大阪市における中古マンション市場の変化
はじめに
マンションリサーチ株式会社が発表した最新のデータによれば、大阪市の中古マンション市場は、特に北区が平均売買平米単価で132.4%の上昇率を記録し、注目を集めています。このデータは、過去9年間の価格推移を背景にしたもので、再開発計画やエリアごとの特性が大きく影響しています。特に、都心部におけるマンションの需要が上昇する中で、北区がどのように成長しているのかを掘り下げていきます。
調査の背景と概要
2026年1月の最新データによると、大阪府全体の中古マンション平均売買平米単価は約52万円、過去9年間で65.9%上昇しています。これは、大阪市内の24区で非常に強力な右肩上がりが続いていることを示しています。特に、大阪市北区は132.4%という尖った伸び率で、他の地域に先駆けて成長を遂げています。

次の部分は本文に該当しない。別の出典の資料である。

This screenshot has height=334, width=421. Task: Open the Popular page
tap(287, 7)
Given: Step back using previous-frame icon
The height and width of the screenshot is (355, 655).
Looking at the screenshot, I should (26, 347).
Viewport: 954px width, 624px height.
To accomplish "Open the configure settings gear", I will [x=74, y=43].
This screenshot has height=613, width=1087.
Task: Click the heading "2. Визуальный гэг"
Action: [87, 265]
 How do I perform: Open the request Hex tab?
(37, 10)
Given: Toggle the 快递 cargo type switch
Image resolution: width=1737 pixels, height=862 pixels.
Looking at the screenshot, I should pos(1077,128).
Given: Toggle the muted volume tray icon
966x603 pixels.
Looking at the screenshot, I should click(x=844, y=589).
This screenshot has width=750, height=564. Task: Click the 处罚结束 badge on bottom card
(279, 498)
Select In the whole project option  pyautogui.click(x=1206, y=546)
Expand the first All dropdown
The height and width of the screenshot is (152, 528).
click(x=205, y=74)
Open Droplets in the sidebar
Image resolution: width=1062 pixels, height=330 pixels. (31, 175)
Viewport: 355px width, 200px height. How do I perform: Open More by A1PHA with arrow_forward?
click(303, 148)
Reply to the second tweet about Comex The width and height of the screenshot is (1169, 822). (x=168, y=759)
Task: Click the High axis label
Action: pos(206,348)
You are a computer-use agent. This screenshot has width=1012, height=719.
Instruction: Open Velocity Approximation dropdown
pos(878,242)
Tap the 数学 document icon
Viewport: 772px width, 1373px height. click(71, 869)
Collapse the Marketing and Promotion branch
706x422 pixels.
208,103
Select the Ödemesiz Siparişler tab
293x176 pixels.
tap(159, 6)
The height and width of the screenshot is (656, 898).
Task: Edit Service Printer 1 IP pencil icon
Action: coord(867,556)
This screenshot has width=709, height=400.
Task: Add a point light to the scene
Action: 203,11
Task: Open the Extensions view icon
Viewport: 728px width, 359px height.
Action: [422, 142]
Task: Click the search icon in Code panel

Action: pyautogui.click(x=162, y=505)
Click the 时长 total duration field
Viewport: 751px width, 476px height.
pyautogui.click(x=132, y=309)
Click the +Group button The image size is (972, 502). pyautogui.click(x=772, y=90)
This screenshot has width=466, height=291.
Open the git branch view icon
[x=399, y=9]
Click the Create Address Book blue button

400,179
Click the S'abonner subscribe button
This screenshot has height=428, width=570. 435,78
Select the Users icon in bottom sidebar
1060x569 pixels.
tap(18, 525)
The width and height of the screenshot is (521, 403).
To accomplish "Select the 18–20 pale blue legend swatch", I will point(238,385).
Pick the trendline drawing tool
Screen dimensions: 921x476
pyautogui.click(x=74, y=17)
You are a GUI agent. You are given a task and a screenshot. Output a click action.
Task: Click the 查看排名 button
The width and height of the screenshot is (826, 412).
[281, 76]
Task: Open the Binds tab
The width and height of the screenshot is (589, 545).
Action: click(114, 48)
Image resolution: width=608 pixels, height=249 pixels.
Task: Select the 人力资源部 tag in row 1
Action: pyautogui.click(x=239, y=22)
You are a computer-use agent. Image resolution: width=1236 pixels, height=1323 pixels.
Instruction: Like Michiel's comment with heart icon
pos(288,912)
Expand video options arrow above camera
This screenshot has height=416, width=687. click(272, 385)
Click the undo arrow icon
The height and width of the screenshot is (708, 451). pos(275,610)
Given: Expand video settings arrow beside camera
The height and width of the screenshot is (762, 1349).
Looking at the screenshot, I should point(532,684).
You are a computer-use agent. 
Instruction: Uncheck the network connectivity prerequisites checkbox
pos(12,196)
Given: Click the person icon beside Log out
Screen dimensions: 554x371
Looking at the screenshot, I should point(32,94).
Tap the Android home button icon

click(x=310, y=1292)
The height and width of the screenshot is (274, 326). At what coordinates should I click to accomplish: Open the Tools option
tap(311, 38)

この調査は、2016年12月から2025年12月までのデータを元に行われており、大阪市内の各区におけるマンションの売買価格の中央値を分析しています。特に、大阪市北区の成長が顕著であり、その背景には再開発が大きな役割を果たしています。
大阪市北区の特徴
大阪市北区は、再開発により急速に発展を遂げている地域です。「うめきた開発」や「なにわ筋線」の新設プロジェクトなど、大規模なインフラ整備が進行中です。これらのプロジェクトは、近隣エリアの資産価値を支え、将来的な価格上昇を見込ませる要因となっています。特に、梅田エリアは国際的なビジネス拠点としての役割を担っており、その影響が北区全域にこれからも波及していくと考えられます。
大阪市内の二極化
2025年12月時点で、大阪市24区の中で特に上昇率が高いのは北区だけではありません。中央区も90.7%の上昇率を見せており、西区や天王寺区も高い水準を維持しています。一方で、エリアごとの特性による価格の二極化も進行しており、需要の集中が予期せぬ影響を市場にもたらしています。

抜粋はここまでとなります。